Previous study showed that several transcription factors were involved in epithelium cell proliferation and differentiation [12], [13]. A function for AP-1 activity in skin tumorigenesis has been identified using knockout and transgenic mice that modulate AP-1 components. Mice lacking c-Jun die at mid-gestation and their embryonic lethality are associated with increased apoptosis in fetal liver cells [51]–[53]. A transactivation mutant of c-Jun (TAM67) expressed under the Keratin 14 promoter or an inducible system produces a thickened, hyperproliferative, parakeratotic epidermis, but the epidermis is resistant to DMBA/TPA-dependent tumor formation [21], [24], [25], [54]. Consistent with JunB expression status in squamous cell carcinoma [21], c-Jun is remarkably reduced in human ESCC. Staining of c-Jun was strong in differentiation layers, and disappeared in the basal layer. With the progression of carcinogenesis, expression of c-Jun was significantly decreased. These data suggest that c-Jun, regulates differentiation-associated genes, and inhibits esophageal epithelium neoplasia.
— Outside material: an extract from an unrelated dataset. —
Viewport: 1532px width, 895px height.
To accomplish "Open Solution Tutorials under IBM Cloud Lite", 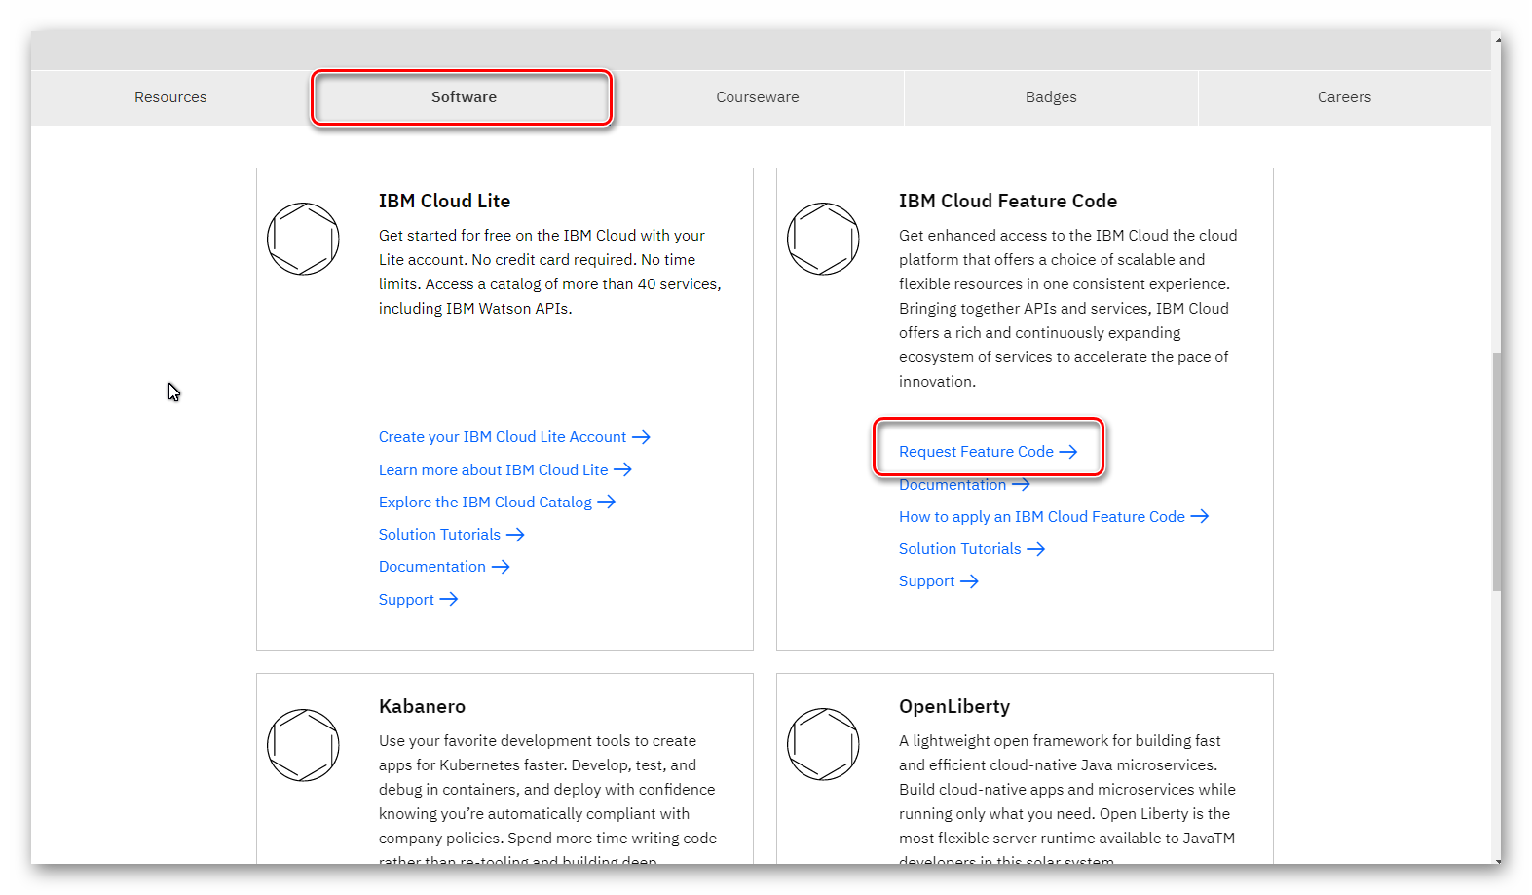I will tap(439, 535).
Transcription factor c-Jun contributed to esophageal epithelial homeostasis, and regulated the program of differentiation. A common feature of the promoter regions of these genes, including cystatin A, involucrin and SPRR3, is the presence of AP-1 DNA-binding sites [40], [41], [44]. Our study indicated c-Jun can directly bind to the AP-1 binding sites in promoter regions of cystatin A, involucrin and SPRR3 in vivo, and activated the transcription of these genes. Previous study showed that KRT13, an esophageal-specific cytokeratin, implies tissue-specific differentiation [55]. We also found that c-Jun transactivated KRT13 in our model (data not shown). Ectopic expression of c-Jun increased SPRR3 expression in KYSE450 cells, whereas TAM67, a dominant-negative mutant of c-Jun, can significantly block c-Jun induced promoter activity and SPRR3 expression. Moreover, c-Jun up-regulated SPRR3 expression induced by TPA via a PKC/JNK pathway in KYSE450 cells. These results indicate that c-Jun is a critical factor for expression of SPRR3 in esophageal cancer cell.

Conclusion

In summary, down-regulation of c-Jun may disrupt squamous cell differentiation, and lead to basal cell hyperplasia and dysplasia in the esophagus. cystatin A, involucrin and SPRR3 might be served as the potential differentiation markers of ESCC, and used as potential markers distinguishing normal epithelium from esophageal squamous intraepithelial neoplasia.